Roundup: Budget dates and fabulist tales

The next election marker has been set, which is the budget date – April 21st, shortly after MPs return from the Easter break. Joe Oliver says it’ll be balanced, but the real trick will be finding out how he did it, either by raiding the contingency reserve, or cutting a programme somewhere, or delaying some kind of capital expenditure, quite possibly from a military procurement project that is bogged down in a lengthy and probably broken procurement process. Their marquee spending plan, their family tax package including income splitting, has already been introduced as a standalone piece of legislation, inexplicably, unless you look at it through the lens that they want to see the spectacle of the opposition parties voting against it because of the income splitting portion of the bill. They’ve already been mindlessly parroting the talking points about these tax measures, which will supposedly not only help parents with childcare (not really) but also provide just the kind of economic stimulus the country needs (err, childcare?) and do whatever else the question asked of the government was. It’s not that it matters, because they want to set up the narrative that the opposition parties will rip the money out of the wallets of parents if they get to power, which is why the government deliberate set up that this programme would give those parents a lump sum cheque in the middle of summer – so that it’s in their wallets closer to the election so that their warnings resonate, never mind that the warnings aren’t true either – both opposition parties have stated that they won’t touch the enhanced benefits, just income splitting, which most households won’t see any real difference from anyway . It’s not that they haven’t abandoned their other talking points either – Greg Rickford was just in Calgary giving fabulist tales of the kind of carbon scheme that Justin Trudeau would introduce, never mind that it has no grounding in reality. It’s not just that they repeat these fictions endlessly, but that they are now non sequitur answers to any question put to them. We’ve apparently reached the stage in our political evolution where Conservative MPs have become these dolls with pull-strings that will play you one of a small number of randomly selected phrases. And if this is what we’re going to be subjected to for the next six months, I may yet go insane before then.

Good reads:

  • The Conservative Senate Leader is trying to act calm in the face of the reports of those alleged 40 letters to senators, saying it’s expected over the course of an audit.
  • Despite Rona Ambrose insisting there’s no cut to meat inspectors in northern Alberta, iPolitics got the documents to prove it.
  • To nobody’s surprise, Canada opted not to join a continental climate change plan with the US and Mexico.
  • Perhaps trying to deflect from their own problems, the NDP accused Liberal House Leader Dominic LeBlanc of using parliamentary resources to assist in the New Brunswick election, which he denies and says he has the paperwork to back it up.
  • Aaron Wherry recounts Justin Trudeau’s failed attempt at engaging MPs in a dialogue about his transparency bill, and what it means about his plans for Parliament.

Odds and ends:

Former Conservative cabinet minister Carol Skelton has been named to the board of the Royal Canadian Mint. She had previously been appointed to SIRC post-Arthur Porter.

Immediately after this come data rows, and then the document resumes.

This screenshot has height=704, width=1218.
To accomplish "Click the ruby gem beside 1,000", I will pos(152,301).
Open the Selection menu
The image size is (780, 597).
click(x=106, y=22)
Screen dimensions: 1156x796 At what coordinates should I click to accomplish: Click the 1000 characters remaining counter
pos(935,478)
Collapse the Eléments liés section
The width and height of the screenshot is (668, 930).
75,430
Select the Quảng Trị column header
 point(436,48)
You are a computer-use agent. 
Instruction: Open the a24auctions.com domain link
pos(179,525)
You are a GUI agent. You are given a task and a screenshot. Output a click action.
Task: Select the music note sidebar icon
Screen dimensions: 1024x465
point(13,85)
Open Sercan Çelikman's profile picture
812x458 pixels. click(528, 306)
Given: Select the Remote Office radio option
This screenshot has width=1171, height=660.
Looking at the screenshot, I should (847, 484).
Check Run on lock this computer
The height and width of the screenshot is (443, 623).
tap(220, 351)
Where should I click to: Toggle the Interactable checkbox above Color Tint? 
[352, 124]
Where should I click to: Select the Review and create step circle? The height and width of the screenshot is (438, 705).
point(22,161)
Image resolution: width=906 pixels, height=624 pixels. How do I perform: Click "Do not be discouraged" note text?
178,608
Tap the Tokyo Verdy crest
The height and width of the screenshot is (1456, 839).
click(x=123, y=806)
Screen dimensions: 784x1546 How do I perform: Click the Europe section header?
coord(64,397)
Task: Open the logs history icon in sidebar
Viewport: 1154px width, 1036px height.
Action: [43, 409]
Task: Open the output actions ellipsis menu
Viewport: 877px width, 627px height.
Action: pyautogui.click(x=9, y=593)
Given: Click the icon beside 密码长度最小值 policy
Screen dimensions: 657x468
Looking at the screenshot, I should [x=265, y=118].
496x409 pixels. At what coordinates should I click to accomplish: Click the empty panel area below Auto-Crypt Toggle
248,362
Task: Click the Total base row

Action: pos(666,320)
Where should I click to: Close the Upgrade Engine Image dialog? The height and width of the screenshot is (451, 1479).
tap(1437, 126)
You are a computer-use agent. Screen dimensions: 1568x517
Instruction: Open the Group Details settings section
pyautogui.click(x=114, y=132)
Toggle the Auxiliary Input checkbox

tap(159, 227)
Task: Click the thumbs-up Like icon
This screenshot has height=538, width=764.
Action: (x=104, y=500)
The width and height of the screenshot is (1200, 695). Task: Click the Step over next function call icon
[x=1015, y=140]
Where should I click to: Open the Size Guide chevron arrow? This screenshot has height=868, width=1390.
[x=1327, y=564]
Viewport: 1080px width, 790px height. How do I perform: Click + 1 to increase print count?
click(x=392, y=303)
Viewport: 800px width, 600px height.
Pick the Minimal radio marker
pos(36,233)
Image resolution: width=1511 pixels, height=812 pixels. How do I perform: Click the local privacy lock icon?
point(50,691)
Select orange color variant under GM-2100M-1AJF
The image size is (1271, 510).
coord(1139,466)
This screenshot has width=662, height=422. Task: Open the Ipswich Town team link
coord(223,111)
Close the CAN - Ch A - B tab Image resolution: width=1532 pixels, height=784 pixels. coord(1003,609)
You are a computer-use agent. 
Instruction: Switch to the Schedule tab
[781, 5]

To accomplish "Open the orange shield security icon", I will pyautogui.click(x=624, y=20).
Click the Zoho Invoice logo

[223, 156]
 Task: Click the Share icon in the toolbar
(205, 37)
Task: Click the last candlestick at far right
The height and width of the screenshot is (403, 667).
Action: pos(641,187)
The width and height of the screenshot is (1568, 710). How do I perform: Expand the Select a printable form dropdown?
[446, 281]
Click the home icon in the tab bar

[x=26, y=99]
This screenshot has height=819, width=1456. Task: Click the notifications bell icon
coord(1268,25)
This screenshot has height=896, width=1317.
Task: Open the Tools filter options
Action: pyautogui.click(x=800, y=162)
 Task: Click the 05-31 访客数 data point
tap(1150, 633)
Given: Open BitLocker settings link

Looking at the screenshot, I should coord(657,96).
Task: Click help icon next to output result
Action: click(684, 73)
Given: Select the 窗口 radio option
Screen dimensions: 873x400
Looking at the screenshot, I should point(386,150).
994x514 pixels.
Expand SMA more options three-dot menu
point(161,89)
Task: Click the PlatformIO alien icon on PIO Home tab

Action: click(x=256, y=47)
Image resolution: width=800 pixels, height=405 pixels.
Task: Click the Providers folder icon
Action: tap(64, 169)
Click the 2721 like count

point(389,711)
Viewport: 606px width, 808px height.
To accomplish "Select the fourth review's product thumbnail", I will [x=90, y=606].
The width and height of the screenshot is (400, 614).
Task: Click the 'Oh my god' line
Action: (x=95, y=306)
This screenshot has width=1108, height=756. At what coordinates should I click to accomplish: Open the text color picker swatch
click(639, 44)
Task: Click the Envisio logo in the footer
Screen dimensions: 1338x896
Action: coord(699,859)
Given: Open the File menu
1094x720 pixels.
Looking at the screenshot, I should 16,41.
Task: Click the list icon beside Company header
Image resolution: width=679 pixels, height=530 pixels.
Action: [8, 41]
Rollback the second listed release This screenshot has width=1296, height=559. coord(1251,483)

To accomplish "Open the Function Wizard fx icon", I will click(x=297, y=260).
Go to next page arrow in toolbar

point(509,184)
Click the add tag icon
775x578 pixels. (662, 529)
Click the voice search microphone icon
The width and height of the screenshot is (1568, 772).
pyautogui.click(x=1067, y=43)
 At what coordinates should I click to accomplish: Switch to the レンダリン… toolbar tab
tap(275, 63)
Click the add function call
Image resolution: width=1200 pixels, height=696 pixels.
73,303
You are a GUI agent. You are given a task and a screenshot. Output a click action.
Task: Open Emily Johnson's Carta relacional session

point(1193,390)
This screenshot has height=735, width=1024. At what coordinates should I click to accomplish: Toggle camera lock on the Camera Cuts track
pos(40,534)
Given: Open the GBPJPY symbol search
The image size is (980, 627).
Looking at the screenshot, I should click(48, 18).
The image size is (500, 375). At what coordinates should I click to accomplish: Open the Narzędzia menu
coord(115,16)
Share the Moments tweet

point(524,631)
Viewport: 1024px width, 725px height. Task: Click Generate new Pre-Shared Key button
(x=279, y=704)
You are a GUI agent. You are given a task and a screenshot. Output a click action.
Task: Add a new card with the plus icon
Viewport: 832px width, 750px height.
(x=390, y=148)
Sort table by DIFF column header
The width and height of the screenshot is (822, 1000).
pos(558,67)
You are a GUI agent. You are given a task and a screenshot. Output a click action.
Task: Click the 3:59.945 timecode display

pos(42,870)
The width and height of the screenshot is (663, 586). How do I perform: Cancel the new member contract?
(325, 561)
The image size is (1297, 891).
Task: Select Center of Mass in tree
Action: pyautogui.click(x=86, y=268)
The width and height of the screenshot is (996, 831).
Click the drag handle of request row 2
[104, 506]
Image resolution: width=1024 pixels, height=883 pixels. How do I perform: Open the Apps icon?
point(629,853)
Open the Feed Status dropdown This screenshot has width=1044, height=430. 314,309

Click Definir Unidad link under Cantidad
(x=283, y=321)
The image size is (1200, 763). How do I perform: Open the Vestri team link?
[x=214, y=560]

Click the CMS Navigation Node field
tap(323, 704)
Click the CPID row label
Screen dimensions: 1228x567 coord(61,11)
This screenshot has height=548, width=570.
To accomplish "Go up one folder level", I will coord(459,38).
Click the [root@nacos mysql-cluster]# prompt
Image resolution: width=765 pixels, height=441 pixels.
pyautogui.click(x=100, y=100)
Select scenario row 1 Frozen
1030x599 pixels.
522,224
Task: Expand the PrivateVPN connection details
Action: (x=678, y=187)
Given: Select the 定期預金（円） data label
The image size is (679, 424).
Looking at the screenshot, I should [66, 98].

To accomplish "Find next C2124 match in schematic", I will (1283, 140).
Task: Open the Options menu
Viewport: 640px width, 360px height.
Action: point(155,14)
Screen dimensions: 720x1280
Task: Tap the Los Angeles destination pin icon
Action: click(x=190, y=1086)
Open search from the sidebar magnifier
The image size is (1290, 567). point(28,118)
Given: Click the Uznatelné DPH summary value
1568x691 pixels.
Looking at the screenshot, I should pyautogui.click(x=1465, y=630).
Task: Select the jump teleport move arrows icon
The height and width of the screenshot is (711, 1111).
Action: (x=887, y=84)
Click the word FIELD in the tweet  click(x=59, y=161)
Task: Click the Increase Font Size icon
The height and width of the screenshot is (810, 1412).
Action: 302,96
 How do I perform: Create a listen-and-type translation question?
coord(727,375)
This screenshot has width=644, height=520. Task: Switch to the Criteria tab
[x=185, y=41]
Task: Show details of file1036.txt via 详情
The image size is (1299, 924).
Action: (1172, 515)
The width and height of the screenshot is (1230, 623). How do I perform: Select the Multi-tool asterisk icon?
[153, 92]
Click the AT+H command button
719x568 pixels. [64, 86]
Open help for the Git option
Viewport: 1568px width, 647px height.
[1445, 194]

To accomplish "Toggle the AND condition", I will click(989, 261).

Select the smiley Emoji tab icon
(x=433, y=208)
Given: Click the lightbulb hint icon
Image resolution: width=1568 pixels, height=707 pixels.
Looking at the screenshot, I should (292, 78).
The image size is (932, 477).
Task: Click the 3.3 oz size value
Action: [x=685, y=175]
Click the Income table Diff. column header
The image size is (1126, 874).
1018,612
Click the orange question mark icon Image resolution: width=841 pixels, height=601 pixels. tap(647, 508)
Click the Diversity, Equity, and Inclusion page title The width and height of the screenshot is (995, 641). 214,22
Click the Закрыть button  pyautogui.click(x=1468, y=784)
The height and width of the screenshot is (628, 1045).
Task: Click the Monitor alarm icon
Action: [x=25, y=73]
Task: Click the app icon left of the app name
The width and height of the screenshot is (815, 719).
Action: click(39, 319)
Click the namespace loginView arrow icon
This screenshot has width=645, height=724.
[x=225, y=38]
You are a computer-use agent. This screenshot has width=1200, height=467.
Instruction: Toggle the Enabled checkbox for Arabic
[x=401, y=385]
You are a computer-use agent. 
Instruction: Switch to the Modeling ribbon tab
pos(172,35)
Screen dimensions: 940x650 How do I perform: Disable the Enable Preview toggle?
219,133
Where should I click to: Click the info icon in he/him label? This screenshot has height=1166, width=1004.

The OPP report into the Parliament Hill shooting is set to show that killing the shooter was justified.

Journalists talk to other journalists about the forthcoming circus of the Duffy trial.

3 thoughts on “Roundup: Budget dates and fabulist tales

  1. Excellent post. Ahem, re: your “I may yet go insane” – when it comes to their critics, that is the PMO’s hope… they desire to make you all stark raving mad. Please, don’t give them the pleasure of driving yet another frustrated Canadian crazy. Keep your stick on the ice til Oct. 15th. Cheers!

    • October 19th. If I falter on the 15th, they won’t have crossed the finish line just yet.